湿気と言えばカビ。
幼い頃、田舎のおばあちゃんの家に泊まりに行った時の、お布団とお座敷の独特のかび臭さを、懐かしく思い出します。
日本に暮らすと、とにかく”カビ”という存在を無視することは出来ません。
例えば、日本の住居は、湿気対策を第一に考えた造りになっていると言います。
粘土質の土と陶工技術に恵まれながら、煉瓦の文化が定着せず、木造の建造物が定着したのも、カビとの戦いの結果なのだとか。
子どもの頃よんだおとぎ話『三匹の子豚』で、一番頑丈な家は、三番目の子豚が作った煉瓦の家でした。
木というのは火に弱いですし、煉瓦や石造りの建造物が主流の文化圏の人から見ると、ちょっと心許ないかもしれません(^_^;)
江戸の街が何度も大きな火災被害にあったのも、木造建築が大きな原因の一つです。
けれども、環太平洋火山帯の真上に位置する日本は、その場所がら、地震が多いという特徴があります。
湿気だけでなく、さまざまな理由で、木造が選択されたのでしょう。
見方を変えてみましょう。
五行では、“水”は“木”を生み育てる、という相生関係にあります。
やはり”水”に恵まれないと、豊富な”木”は育ちません。
もちろん、水が多すぎたら木も腐ってしまいますけれどね(^_^;)
なんでもバランスです。
ともかく、“湿気”が多い気候風土というのは、“カビ”などの悩みもありますが、植物が良く育つ環境=豊富な木材を恵んでもらえる環境、でもあるわけです。
そして木というのは、奈良の正倉院に代表されるように、”湿気”に強い(というよりも、相性がいい)のですね。
*現在では校倉造りの壁自体が、湿気によって伸縮するという、調湿空調機能は認められていないとも言われています。
ただ、正倉院や宝物を納めた木箱の材料である、スギやヒノキなどには、やはり優れた調湿効果が認められています。

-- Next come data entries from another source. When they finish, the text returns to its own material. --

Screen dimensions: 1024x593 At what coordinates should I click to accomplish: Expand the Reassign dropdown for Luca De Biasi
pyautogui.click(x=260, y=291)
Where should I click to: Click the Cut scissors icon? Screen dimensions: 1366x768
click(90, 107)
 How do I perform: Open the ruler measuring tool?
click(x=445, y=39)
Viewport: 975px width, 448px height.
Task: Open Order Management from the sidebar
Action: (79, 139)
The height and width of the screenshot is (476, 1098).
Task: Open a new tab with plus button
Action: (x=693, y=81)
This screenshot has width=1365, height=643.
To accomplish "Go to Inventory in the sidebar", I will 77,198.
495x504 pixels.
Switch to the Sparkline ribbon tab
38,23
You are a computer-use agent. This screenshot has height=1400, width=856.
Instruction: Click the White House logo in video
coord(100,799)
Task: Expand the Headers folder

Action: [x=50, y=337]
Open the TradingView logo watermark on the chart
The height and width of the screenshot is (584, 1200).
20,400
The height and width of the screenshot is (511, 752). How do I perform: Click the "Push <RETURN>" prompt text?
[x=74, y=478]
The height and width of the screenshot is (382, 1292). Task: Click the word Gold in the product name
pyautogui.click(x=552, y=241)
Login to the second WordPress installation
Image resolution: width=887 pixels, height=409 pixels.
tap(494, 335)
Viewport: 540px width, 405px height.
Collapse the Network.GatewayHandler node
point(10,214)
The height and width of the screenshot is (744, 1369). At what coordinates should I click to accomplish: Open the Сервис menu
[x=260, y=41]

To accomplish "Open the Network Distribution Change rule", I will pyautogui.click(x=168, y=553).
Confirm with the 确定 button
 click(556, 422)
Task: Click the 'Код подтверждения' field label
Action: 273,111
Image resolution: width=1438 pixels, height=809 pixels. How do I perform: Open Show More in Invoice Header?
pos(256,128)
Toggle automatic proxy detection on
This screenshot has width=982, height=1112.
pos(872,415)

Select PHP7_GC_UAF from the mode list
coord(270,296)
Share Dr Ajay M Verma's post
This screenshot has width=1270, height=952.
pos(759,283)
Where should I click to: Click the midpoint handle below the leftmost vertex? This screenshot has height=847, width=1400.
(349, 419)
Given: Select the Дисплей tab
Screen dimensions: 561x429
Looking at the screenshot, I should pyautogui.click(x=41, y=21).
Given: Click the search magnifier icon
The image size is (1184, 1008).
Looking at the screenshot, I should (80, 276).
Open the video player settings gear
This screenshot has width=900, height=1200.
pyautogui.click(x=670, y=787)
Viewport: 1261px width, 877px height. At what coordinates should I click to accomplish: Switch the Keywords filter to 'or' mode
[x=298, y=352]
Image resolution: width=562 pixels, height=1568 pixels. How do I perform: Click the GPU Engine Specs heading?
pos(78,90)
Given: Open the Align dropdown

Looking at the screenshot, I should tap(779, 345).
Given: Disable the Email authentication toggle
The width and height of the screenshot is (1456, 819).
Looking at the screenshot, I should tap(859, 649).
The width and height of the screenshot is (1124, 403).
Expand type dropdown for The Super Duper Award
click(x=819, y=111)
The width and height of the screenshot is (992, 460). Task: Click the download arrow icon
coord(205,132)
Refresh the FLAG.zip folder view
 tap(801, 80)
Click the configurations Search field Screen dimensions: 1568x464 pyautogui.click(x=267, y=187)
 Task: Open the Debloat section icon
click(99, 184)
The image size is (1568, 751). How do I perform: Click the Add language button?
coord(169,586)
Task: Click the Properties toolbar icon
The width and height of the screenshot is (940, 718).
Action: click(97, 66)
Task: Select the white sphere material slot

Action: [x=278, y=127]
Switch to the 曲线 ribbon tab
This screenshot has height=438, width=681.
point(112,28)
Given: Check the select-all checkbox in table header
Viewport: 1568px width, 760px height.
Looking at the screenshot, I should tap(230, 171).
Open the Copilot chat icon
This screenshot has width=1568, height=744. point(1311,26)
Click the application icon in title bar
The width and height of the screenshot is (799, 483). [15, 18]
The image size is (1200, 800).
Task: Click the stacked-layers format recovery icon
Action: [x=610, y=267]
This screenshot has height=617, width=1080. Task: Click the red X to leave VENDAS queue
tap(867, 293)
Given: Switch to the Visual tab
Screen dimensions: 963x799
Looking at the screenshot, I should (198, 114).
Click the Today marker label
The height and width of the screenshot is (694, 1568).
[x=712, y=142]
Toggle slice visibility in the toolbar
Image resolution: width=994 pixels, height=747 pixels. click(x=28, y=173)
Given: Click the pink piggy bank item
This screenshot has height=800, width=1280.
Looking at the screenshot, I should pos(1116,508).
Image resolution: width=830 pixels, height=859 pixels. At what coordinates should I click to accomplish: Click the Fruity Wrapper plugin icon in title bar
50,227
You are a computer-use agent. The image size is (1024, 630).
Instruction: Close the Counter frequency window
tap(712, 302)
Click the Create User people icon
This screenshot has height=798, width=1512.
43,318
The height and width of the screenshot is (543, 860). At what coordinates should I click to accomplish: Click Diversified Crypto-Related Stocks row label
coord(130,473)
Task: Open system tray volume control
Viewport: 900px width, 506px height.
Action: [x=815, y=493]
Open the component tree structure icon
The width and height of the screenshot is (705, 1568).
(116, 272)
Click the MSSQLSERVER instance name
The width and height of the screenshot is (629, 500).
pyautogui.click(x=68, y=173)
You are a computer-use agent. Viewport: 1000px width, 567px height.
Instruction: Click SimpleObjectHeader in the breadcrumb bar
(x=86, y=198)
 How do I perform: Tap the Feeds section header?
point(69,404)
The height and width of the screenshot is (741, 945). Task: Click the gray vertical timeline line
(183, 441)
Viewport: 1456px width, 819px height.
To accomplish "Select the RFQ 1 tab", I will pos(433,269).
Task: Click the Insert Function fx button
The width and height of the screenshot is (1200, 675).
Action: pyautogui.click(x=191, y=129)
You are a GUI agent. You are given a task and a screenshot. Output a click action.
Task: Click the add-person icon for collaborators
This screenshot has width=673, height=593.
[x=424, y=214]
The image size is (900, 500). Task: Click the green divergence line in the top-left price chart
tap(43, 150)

そう言えば、アロマオイルでも、ジュニパー、シダーウッド、サイプレス、シダーウッド、サンダルウッドなど、ヒノキ科やマツ科の植物や、木を原料とする精油は、全般に”泌尿器系”に働きかける特徴があります。
*木というのは、土から水を吸い上げる、いわば水の通り道。
要するに、体内の水分=”湿気”をめぐらせる働きに相似します。
だから、過剰な水分によって起こる、特に下半身のむくみなどを解消しやすい、と言われています。
木の持つ調湿能力は、“湿気”と敵対する強さではなく、“湿気”に素直な性格と言えるかもしれませんね。
“湿気”という気候風土の土台の上に成り立つ木造の文化は、”湿気”による恩恵を享受して育っているのです。
そして、“湿気”によって育った木は、自然と、”湿気”による弊害をマイルドにしてくれる働きをしてくれます。
やはりこれも、陰陽のバランス関係と考えることが出来るのではないでしょうか。
衣食住の“住”と“気候風土との関係を考えてみました。